Brief: Format the lines as a Markdown table with the columns "Row" and "Line", one numbered row per line and blank lines omitted. Start at the line containing "You are a computer-use", end after the line containing "[x=856, y=18]", and leave the pictures out.

━━ Items ━━

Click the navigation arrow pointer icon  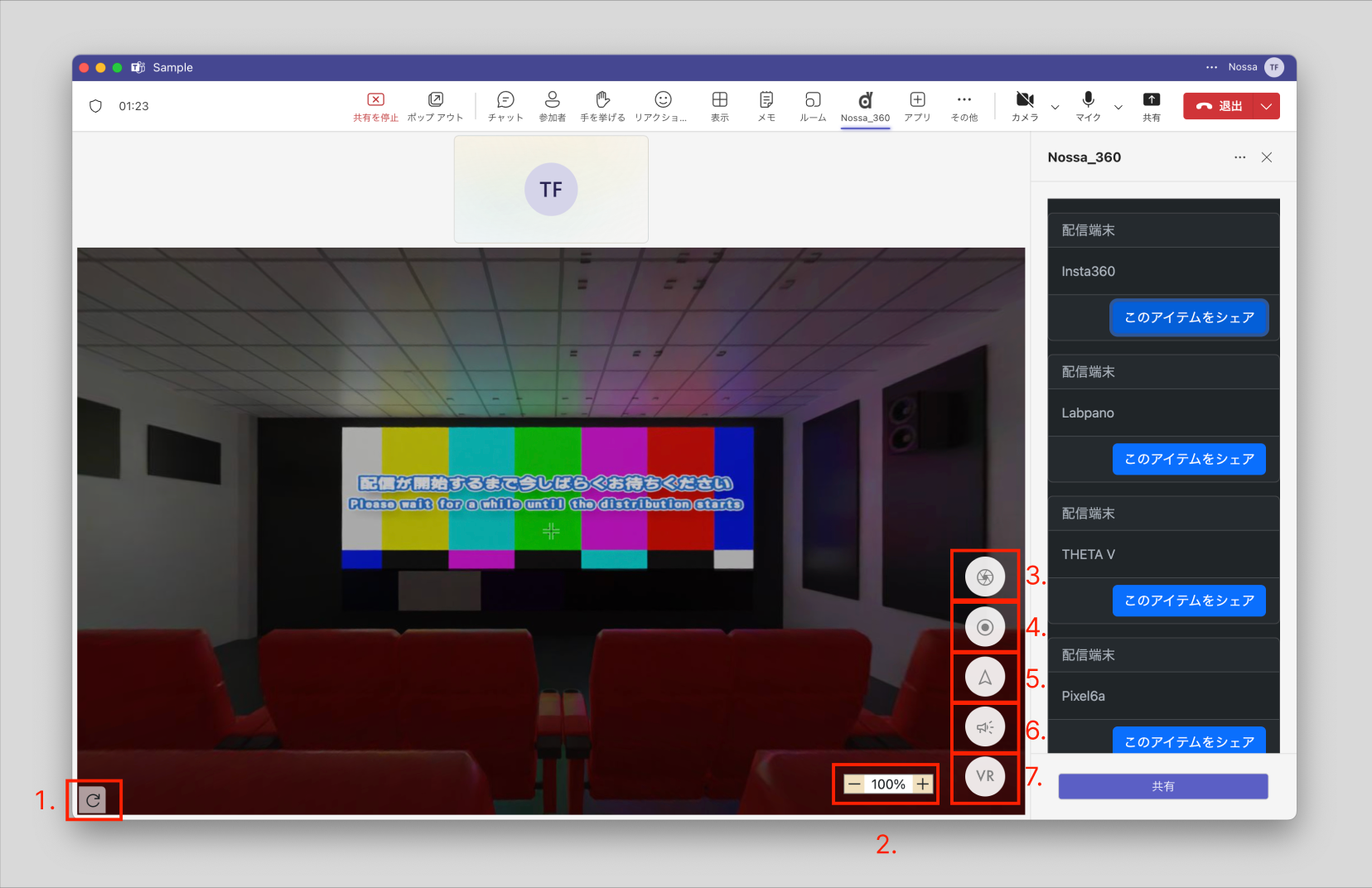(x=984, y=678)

━━━
━━ Items ━━

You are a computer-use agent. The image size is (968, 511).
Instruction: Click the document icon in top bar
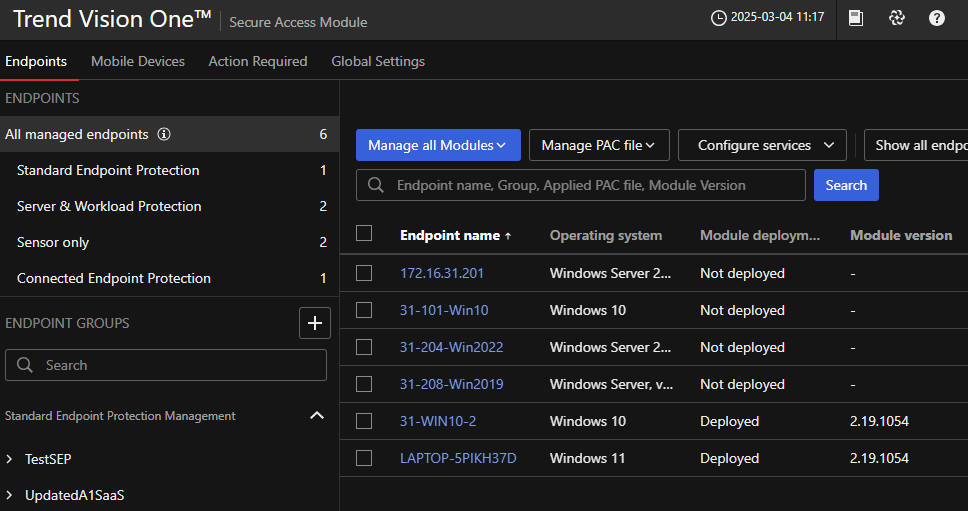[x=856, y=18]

━━━
━━ Items ━━

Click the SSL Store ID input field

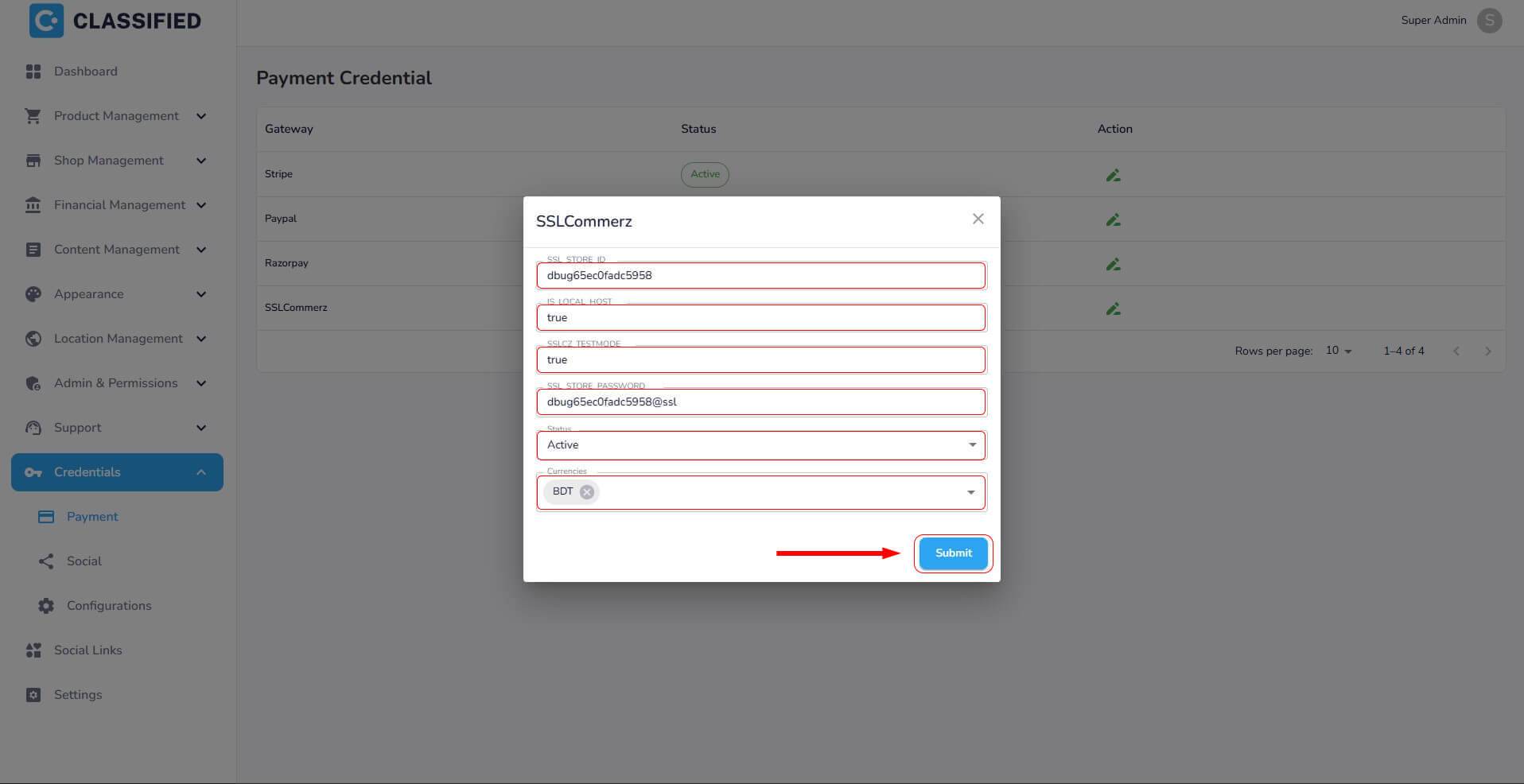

━━━

Answer for this exercise:
| Row | Line |
|---|---|
| 1 | You are a computer-use agent. The image size is (968, 511). |
| 2 | Instruction: Click the document icon in top bar |
| 3 | [x=856, y=18] |